*Problem description:*
Search the records for the string "computer", then copy each line where it appears.

--- Extracted entries ---

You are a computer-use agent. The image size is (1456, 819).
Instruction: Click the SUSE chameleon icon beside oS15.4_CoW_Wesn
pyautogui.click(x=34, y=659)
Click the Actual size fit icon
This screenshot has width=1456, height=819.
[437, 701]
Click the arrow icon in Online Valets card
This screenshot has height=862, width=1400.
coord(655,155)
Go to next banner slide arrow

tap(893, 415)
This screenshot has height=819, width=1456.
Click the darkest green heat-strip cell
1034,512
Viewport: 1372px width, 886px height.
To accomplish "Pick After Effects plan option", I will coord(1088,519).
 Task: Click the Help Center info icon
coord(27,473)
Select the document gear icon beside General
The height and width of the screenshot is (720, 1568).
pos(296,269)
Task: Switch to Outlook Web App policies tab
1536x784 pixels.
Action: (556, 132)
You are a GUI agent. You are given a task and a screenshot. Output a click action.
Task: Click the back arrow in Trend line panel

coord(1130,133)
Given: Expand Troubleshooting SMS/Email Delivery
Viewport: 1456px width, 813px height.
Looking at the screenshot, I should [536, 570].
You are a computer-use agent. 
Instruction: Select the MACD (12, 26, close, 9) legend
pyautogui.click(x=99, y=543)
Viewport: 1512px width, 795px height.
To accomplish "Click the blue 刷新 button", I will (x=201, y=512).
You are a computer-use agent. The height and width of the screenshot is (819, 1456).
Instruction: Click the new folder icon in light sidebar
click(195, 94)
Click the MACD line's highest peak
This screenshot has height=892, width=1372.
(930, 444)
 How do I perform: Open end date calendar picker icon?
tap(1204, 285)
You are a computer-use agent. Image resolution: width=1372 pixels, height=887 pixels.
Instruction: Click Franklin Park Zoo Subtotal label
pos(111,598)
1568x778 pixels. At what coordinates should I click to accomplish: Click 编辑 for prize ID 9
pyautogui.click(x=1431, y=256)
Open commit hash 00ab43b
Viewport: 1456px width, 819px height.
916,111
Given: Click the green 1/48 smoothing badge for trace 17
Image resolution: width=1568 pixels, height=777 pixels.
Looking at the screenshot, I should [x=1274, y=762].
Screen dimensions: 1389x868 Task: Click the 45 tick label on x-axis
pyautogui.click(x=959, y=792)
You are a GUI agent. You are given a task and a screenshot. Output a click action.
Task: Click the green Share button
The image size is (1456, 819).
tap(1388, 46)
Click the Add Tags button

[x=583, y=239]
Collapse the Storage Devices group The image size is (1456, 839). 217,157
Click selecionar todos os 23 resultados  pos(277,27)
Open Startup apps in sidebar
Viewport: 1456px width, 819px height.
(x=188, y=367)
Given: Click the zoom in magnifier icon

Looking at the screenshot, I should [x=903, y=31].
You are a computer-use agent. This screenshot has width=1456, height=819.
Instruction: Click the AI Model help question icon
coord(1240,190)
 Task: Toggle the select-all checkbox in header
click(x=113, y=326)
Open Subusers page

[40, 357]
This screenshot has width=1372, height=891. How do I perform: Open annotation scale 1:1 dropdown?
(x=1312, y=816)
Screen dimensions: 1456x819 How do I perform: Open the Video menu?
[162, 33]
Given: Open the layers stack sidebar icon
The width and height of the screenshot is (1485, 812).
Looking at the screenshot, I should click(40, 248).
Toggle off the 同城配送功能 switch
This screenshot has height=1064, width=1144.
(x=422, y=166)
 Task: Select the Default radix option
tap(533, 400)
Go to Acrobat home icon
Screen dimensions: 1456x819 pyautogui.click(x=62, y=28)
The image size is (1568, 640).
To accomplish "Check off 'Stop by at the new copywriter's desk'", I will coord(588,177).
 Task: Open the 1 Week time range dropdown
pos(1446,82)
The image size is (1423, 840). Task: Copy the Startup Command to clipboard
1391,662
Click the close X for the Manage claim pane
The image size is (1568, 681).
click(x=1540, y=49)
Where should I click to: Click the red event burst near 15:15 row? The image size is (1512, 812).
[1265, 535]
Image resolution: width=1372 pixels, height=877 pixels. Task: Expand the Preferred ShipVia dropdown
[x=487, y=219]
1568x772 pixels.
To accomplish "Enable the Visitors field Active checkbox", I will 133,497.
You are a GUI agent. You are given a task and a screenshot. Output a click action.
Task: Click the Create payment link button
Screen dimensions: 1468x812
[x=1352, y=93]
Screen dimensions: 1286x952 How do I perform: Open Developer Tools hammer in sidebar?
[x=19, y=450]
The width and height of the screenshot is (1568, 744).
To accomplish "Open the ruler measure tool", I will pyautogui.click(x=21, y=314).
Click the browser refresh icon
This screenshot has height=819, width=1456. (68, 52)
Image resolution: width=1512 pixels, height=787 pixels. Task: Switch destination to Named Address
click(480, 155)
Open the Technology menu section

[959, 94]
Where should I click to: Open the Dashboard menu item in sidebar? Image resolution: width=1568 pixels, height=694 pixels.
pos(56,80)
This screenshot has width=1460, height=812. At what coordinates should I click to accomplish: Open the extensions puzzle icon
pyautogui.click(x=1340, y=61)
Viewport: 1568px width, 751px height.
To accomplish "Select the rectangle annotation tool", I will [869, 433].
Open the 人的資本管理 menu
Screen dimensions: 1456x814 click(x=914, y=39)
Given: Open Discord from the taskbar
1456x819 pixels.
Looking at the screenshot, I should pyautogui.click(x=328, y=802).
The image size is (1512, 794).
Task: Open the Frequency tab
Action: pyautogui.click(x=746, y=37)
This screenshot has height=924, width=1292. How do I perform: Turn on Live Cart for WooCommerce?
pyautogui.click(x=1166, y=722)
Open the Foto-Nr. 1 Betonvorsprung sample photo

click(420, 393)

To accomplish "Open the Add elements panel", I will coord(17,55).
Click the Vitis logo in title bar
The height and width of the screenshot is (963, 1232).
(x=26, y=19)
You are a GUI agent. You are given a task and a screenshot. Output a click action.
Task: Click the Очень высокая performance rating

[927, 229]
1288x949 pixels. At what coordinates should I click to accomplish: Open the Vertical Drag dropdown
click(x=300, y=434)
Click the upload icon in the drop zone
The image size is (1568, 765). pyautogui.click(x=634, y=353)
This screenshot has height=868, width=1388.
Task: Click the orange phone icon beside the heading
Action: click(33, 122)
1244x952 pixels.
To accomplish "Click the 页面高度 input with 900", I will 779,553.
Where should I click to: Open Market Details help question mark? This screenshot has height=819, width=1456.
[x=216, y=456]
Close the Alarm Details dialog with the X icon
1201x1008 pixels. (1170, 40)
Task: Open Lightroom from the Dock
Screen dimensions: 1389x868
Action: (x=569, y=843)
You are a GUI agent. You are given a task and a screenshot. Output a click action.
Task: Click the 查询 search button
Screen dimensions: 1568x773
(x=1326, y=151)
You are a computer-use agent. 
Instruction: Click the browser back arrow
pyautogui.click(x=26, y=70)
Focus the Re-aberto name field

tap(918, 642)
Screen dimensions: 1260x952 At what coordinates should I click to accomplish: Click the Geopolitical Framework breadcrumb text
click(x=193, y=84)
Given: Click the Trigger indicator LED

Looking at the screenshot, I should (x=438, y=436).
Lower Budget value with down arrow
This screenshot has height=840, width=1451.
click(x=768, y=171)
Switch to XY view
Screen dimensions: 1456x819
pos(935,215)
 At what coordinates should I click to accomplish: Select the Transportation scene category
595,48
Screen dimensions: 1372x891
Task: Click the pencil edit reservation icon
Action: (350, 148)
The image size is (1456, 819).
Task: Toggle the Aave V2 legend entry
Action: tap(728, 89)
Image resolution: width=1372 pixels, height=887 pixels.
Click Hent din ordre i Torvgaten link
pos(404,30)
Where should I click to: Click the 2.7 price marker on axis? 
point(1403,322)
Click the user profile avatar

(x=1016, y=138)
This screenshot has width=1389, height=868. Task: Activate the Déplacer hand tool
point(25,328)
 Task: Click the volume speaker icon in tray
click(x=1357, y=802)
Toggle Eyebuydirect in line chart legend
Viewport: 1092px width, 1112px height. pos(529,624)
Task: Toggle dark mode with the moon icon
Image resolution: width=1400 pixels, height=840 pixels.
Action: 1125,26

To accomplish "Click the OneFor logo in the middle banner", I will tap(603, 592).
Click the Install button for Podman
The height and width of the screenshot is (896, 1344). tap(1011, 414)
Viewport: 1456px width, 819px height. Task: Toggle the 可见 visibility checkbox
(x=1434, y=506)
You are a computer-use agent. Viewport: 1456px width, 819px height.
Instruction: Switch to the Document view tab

---

*Response to the task:*
You are a computer-use agent. The image size is (1456, 819).
You are a computer-use agent. 
You are a computer-use agent. The height and width of the screenshot is (819, 1456).
You are a computer-use agent. Image resolution: width=1372 pixels, height=887 pixels.
You are a computer-use agent. This screenshot has width=1456, height=819.
You are a computer-use agent. 
You are a computer-use agent. Viewport: 1456px width, 819px height.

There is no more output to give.